GDPR aside we have a moral obligation to protect data
With GDPR looming and businesses grappling to understand its complexities ahead of May next year, there is a real opportunity to stop and think about how customer data is handled.
With GDPR looming and businesses grappling to understand its complexities ahead of May next year, there is a real opportunity to stop and think about how customer data is handled. Putting GDPR anxieties aside we have a moral obligation to protect data and GDPR provides a real opportunity for businesses to get this right.
What’s GDPR all about?
- General Data Protection Regulation rules will be applicable by May 25th 2018 to all organisations that operate in the EU market
- The regulations are extra-territorial. Overseas firms doing business in the EU market are subject to it. Even with Brexit, UK organisations will still be affected
- The fines are serious; data breaches can generate fines of €10m or 2% of annual revenue. Wider or consequential breaches of its provisions will generate fines of €20m or 4% of revenue
- Consumers have enhanced rights so they have control over who has their data and where it is stored
- Consent to use data must be freely given, specific, informed and unambiguous for each purpose for which the data is being processed
- The regulation applies (with some nuances) to both the data controller and data processor
- A right to data portability will make it easier for individuals to transmit personal data between service providers.
What does this mean?
In an age where data underpins everything we do this heralds a new era for businesses. GDPR is all about giving control back to consumers and making companies more responsible for their data management, with company directors becoming personally liable for data management processes.
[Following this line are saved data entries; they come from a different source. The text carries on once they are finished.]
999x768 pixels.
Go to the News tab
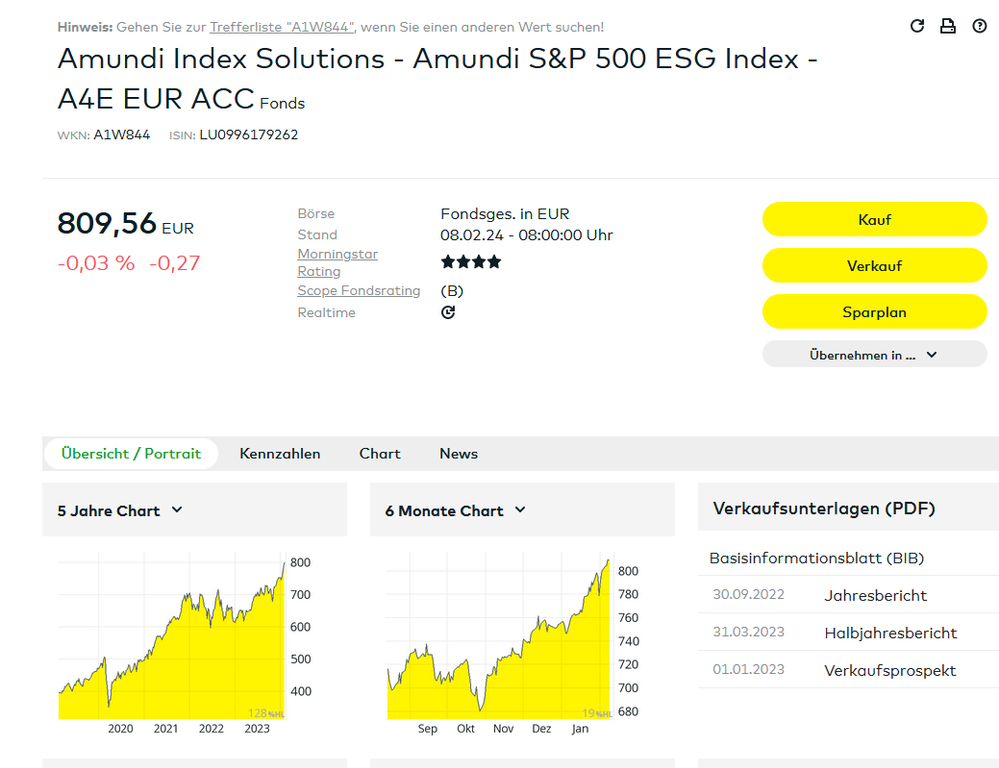pos(459,453)

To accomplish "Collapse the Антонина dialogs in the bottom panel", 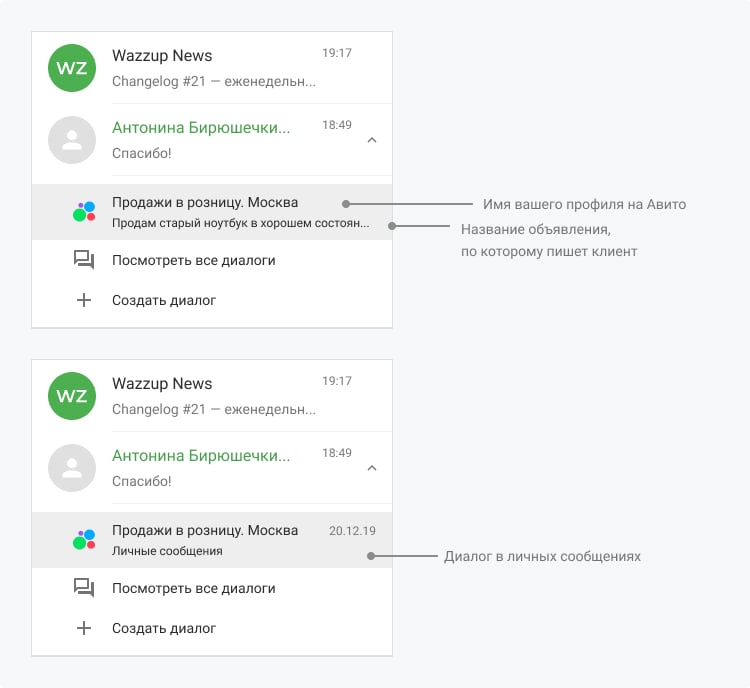I will click(372, 468).
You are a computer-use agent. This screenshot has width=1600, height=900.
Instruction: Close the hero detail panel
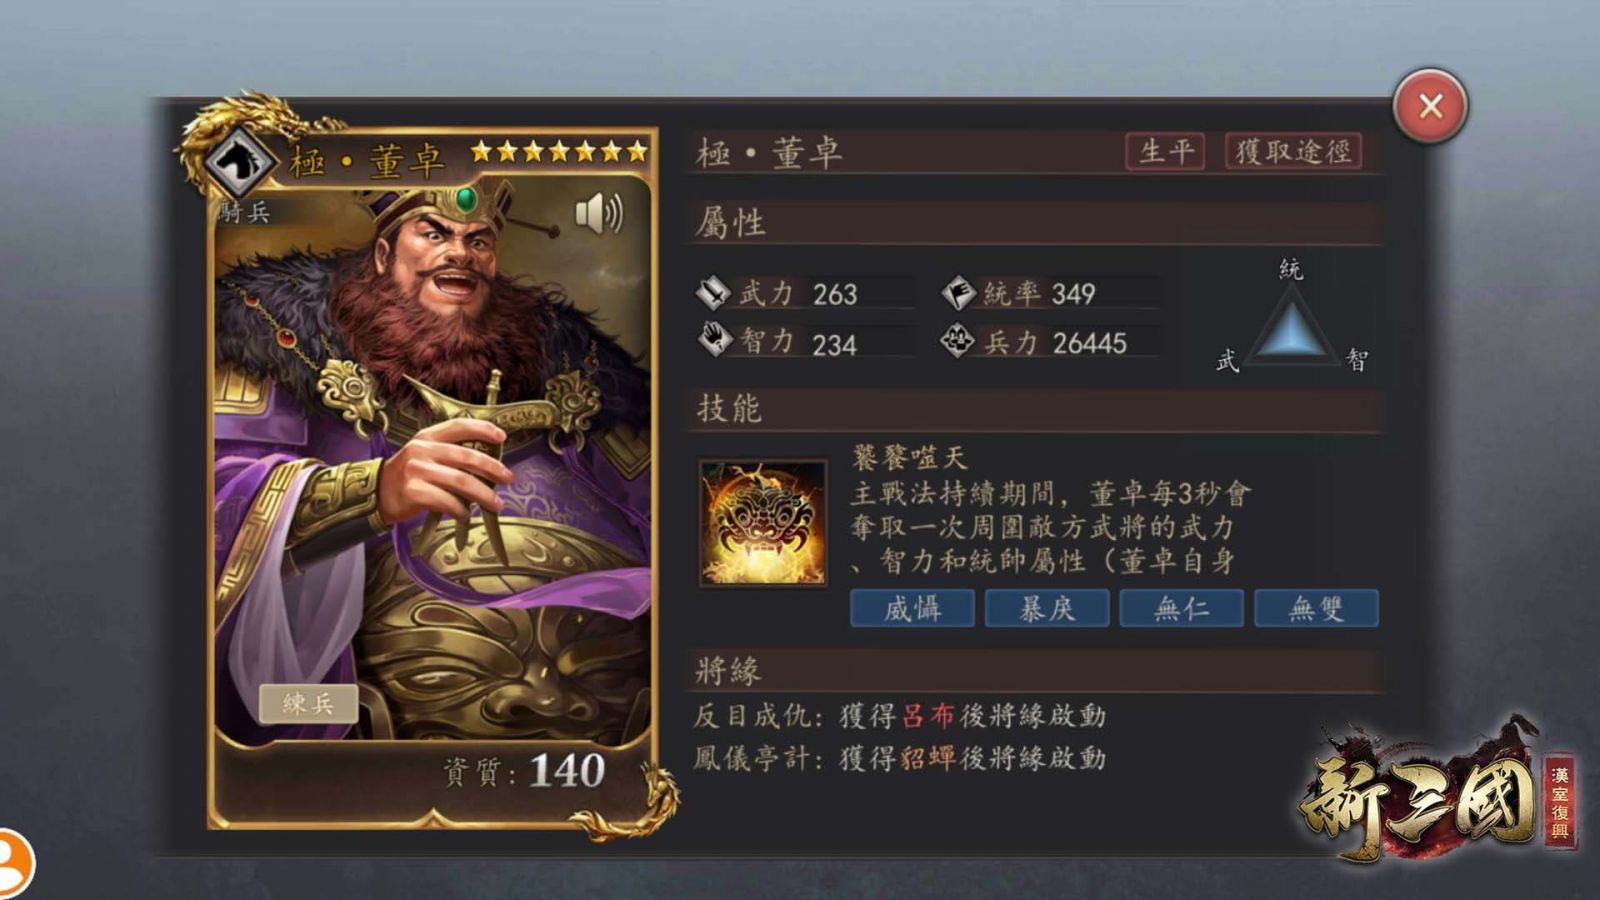[1430, 106]

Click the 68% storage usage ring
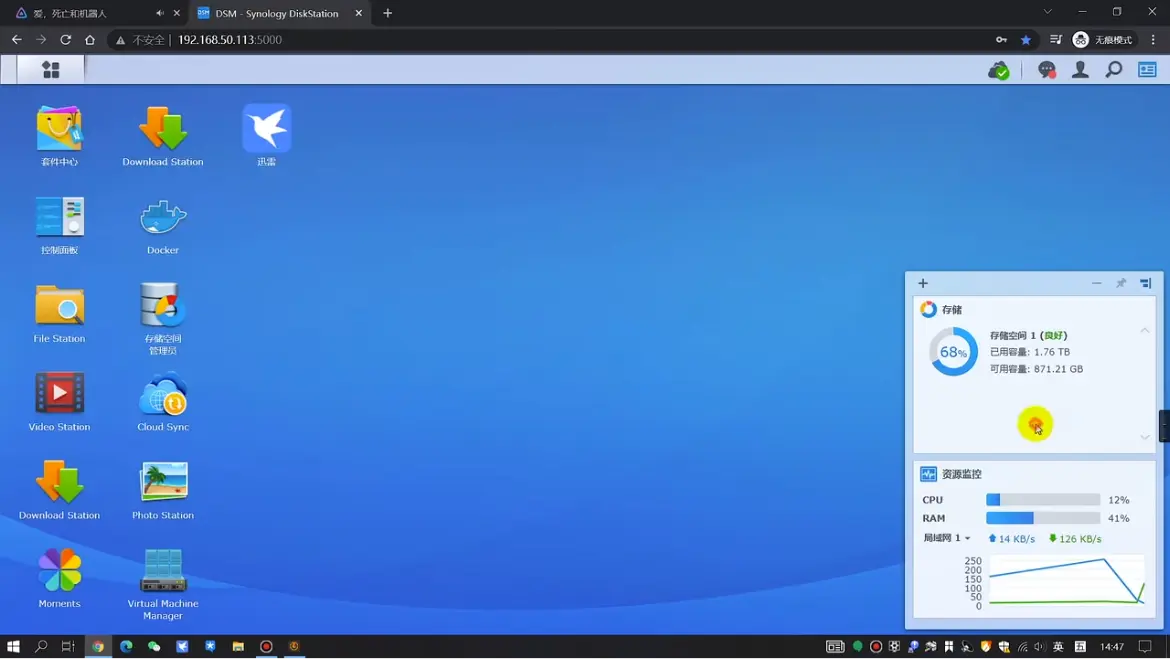click(953, 352)
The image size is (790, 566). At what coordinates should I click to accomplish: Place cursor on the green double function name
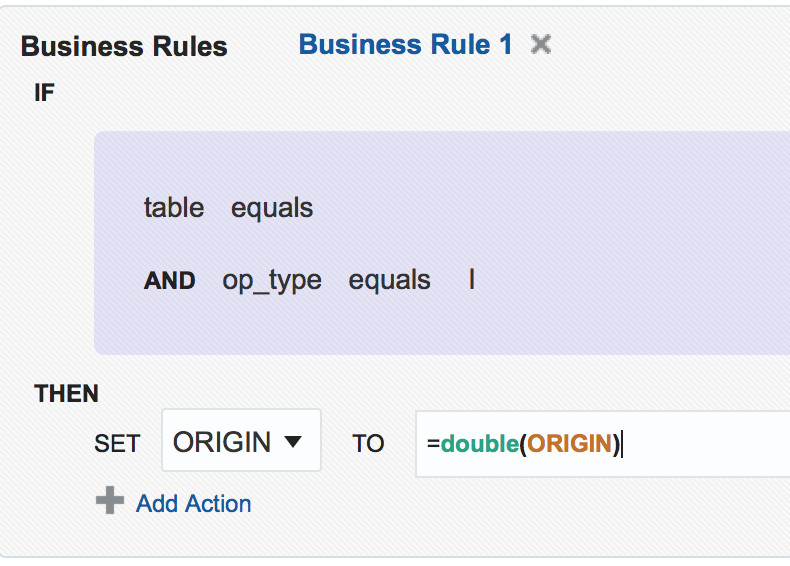click(480, 444)
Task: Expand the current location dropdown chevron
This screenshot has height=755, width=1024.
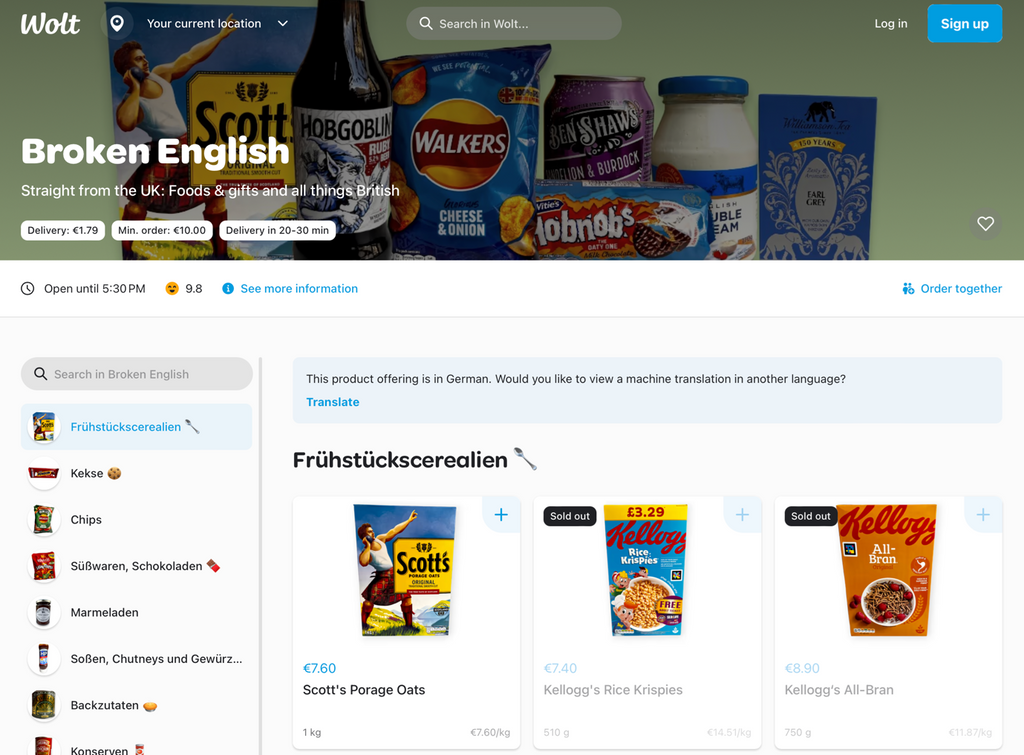Action: click(x=283, y=24)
Compliance is one thing. However, if you do this right then GDPR could be the catalyst for very positive outcomes in your business. The organisations that lead the response to this challenge will be seen as innovators, as brands with a social conscience who are protecting their customers.
There has always been a strong business case for better information management, solid information governance and sensible information lifecycle management – but there is a moral obligation to get this right as well.